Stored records
################
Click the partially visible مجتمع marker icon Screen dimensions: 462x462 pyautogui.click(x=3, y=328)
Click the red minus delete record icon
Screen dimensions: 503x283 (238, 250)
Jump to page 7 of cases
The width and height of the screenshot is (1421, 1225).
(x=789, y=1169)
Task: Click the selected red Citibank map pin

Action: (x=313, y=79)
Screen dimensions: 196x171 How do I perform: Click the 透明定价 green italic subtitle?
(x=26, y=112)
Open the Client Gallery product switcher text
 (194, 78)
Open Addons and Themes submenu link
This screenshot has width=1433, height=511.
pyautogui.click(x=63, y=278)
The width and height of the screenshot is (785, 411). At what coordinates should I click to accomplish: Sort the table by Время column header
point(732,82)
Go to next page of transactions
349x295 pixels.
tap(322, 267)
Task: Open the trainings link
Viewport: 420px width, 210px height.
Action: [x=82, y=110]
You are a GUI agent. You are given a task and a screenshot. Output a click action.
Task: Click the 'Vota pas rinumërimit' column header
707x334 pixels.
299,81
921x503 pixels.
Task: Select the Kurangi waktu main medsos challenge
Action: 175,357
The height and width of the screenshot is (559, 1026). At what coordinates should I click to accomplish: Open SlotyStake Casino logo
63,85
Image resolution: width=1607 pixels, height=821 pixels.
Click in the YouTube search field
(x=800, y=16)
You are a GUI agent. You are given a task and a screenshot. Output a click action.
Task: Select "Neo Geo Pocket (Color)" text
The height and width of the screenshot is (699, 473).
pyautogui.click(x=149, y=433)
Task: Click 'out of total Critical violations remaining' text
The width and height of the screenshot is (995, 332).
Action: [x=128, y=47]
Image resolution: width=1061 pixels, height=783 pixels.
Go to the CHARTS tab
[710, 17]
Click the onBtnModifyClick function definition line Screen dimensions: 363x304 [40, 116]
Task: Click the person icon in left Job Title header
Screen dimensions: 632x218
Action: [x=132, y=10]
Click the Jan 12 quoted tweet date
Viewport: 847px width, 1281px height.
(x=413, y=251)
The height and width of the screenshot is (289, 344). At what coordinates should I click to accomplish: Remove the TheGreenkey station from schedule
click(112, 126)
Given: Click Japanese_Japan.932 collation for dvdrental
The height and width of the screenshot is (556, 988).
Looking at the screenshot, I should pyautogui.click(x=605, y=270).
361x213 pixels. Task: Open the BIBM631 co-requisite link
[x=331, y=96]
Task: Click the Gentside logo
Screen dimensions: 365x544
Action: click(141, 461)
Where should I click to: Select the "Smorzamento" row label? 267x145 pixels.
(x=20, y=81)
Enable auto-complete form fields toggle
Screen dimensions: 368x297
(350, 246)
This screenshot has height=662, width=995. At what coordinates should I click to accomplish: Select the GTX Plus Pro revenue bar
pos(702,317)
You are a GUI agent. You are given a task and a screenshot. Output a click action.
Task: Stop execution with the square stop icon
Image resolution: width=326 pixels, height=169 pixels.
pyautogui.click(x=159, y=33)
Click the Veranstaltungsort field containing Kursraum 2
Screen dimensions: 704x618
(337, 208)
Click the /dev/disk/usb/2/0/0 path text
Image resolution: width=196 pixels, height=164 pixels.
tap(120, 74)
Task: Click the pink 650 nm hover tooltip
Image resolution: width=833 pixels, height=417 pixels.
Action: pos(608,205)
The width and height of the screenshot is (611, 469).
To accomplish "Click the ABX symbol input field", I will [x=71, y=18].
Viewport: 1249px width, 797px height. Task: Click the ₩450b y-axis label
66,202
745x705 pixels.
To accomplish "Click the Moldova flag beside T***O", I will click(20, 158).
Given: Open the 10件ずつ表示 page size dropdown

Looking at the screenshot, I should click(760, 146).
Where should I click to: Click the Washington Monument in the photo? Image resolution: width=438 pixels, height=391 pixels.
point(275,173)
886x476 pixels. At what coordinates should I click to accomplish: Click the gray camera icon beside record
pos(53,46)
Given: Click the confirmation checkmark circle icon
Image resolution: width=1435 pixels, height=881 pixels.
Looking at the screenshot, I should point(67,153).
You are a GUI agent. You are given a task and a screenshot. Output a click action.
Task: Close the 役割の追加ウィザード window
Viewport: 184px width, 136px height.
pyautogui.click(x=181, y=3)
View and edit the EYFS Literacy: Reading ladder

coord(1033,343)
################
▸ **DIRECTIONS**: Copy out the full set of records precisely, leaving nothing out.

▸ **WRITTEN RESPONSE**:
Click the partially visible مجتمع marker icon Screen dimensions: 462x462 pyautogui.click(x=3, y=328)
Click the red minus delete record icon
Screen dimensions: 503x283 (238, 250)
Jump to page 7 of cases
The width and height of the screenshot is (1421, 1225).
(x=789, y=1169)
Task: Click the selected red Citibank map pin

Action: (x=313, y=79)
Screen dimensions: 196x171 How do I perform: Click the 透明定价 green italic subtitle?
(x=26, y=112)
Open the Client Gallery product switcher text
 (194, 78)
Open Addons and Themes submenu link
This screenshot has width=1433, height=511.
pyautogui.click(x=63, y=278)
The width and height of the screenshot is (785, 411). At what coordinates should I click to accomplish: Sort the table by Время column header
point(732,82)
Go to next page of transactions
349x295 pixels.
tap(322, 267)
Task: Open the trainings link
Viewport: 420px width, 210px height.
Action: [x=82, y=110]
You are a GUI agent. You are given a task and a screenshot. Output a click action.
Task: Click the 'Vota pas rinumërimit' column header
707x334 pixels.
299,81
921x503 pixels.
Task: Select the Kurangi waktu main medsos challenge
Action: 175,357
The height and width of the screenshot is (559, 1026). At what coordinates should I click to accomplish: Open SlotyStake Casino logo
63,85
Image resolution: width=1607 pixels, height=821 pixels.
Click in the YouTube search field
(x=800, y=16)
You are a GUI agent. You are given a task and a screenshot. Output a click action.
Task: Select "Neo Geo Pocket (Color)" text
The height and width of the screenshot is (699, 473).
pyautogui.click(x=149, y=433)
Task: Click 'out of total Critical violations remaining' text
The width and height of the screenshot is (995, 332).
Action: [x=128, y=47]
Image resolution: width=1061 pixels, height=783 pixels.
Go to the CHARTS tab
[710, 17]
Click the onBtnModifyClick function definition line Screen dimensions: 363x304 [40, 116]
Task: Click the person icon in left Job Title header
Screen dimensions: 632x218
Action: [x=132, y=10]
Click the Jan 12 quoted tweet date
Viewport: 847px width, 1281px height.
(x=413, y=251)
The height and width of the screenshot is (289, 344). At what coordinates should I click to accomplish: Remove the TheGreenkey station from schedule
click(112, 126)
Given: Click Japanese_Japan.932 collation for dvdrental
The height and width of the screenshot is (556, 988).
Looking at the screenshot, I should pyautogui.click(x=605, y=270).
361x213 pixels. Task: Open the BIBM631 co-requisite link
[x=331, y=96]
Task: Click the Gentside logo
Screen dimensions: 365x544
Action: click(141, 461)
Where should I click to: Select the "Smorzamento" row label? 267x145 pixels.
(x=20, y=81)
Enable auto-complete form fields toggle
Screen dimensions: 368x297
(350, 246)
This screenshot has height=662, width=995. At what coordinates should I click to accomplish: Select the GTX Plus Pro revenue bar
pos(702,317)
You are a GUI agent. You are given a task and a screenshot. Output a click action.
Task: Stop execution with the square stop icon
Image resolution: width=326 pixels, height=169 pixels.
pyautogui.click(x=159, y=33)
Click the Veranstaltungsort field containing Kursraum 2
Screen dimensions: 704x618
(337, 208)
Click the /dev/disk/usb/2/0/0 path text
Image resolution: width=196 pixels, height=164 pixels.
tap(120, 74)
Task: Click the pink 650 nm hover tooltip
Image resolution: width=833 pixels, height=417 pixels.
Action: pos(608,205)
The width and height of the screenshot is (611, 469).
To accomplish "Click the ABX symbol input field", I will [x=71, y=18].
Viewport: 1249px width, 797px height. Task: Click the ₩450b y-axis label
66,202
745x705 pixels.
To accomplish "Click the Moldova flag beside T***O", I will click(20, 158).
Given: Open the 10件ずつ表示 page size dropdown

Looking at the screenshot, I should click(760, 146).
Where should I click to: Click the Washington Monument in the photo? Image resolution: width=438 pixels, height=391 pixels.
point(275,173)
886x476 pixels. At what coordinates should I click to accomplish: Click the gray camera icon beside record
pos(53,46)
Given: Click the confirmation checkmark circle icon
Image resolution: width=1435 pixels, height=881 pixels.
Looking at the screenshot, I should point(67,153).
You are a GUI agent. You are given a task and a screenshot. Output a click action.
Task: Close the 役割の追加ウィザード window
Viewport: 184px width, 136px height.
pyautogui.click(x=181, y=3)
View and edit the EYFS Literacy: Reading ladder

coord(1033,343)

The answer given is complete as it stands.